__AIM OF THE EXERCISE__
Check every line below for the string "screenshot", and copy the lines that contain it.

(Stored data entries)

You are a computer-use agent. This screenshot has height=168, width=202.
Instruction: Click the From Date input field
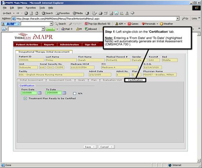click(x=28, y=93)
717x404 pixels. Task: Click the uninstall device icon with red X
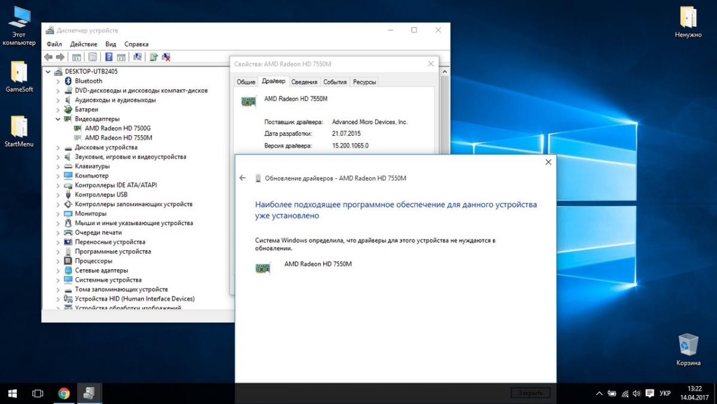click(167, 57)
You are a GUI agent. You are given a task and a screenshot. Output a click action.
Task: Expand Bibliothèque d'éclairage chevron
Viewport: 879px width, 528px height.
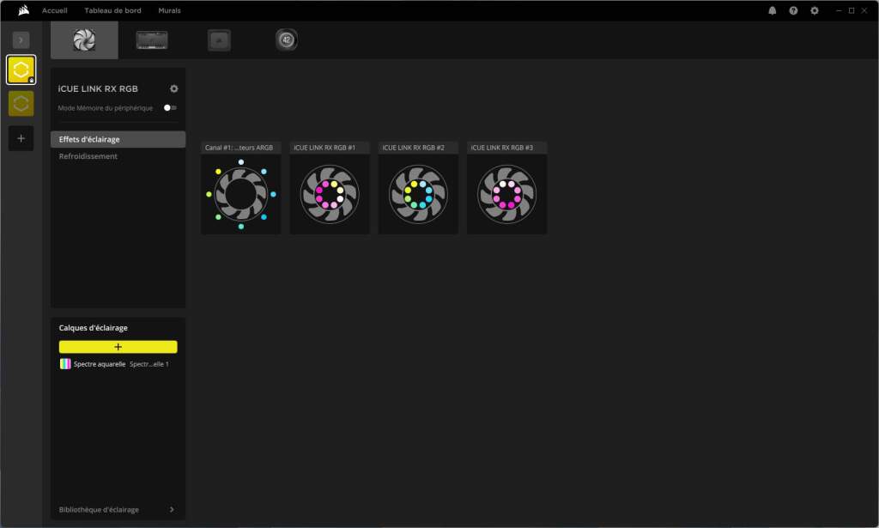pyautogui.click(x=172, y=509)
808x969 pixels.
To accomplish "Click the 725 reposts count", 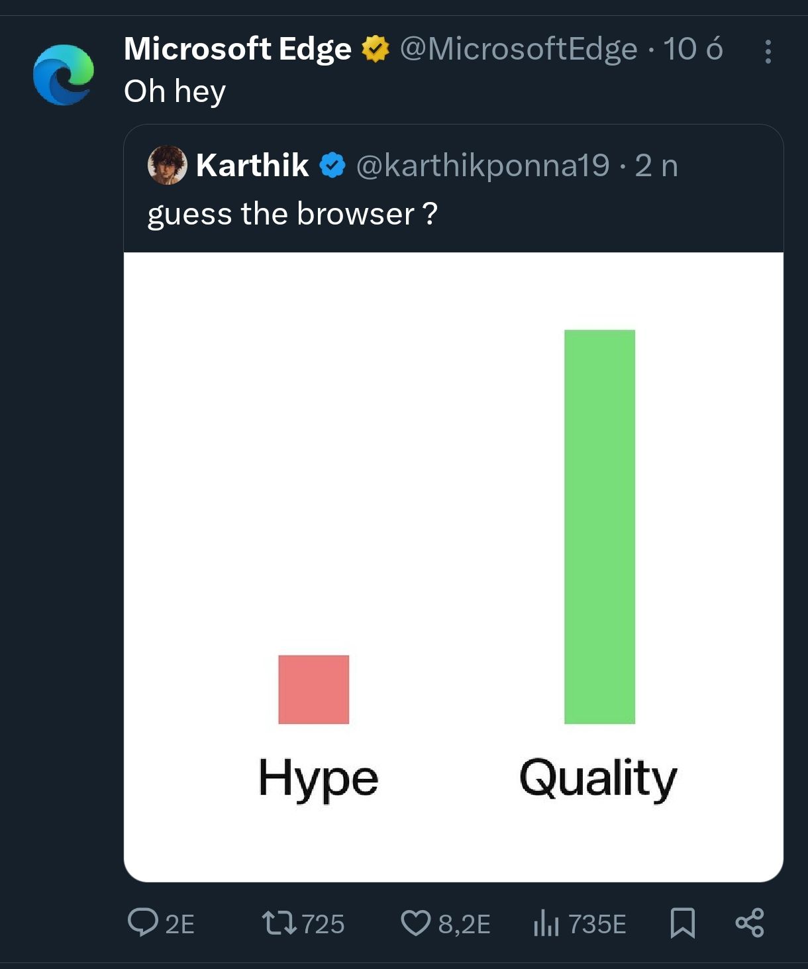I will point(323,923).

__FINAL ANSWER__
You are a computer-use agent. This screenshot has height=168, width=202.
You are a GUI agent. You are given a task and a screenshot. Output a click action.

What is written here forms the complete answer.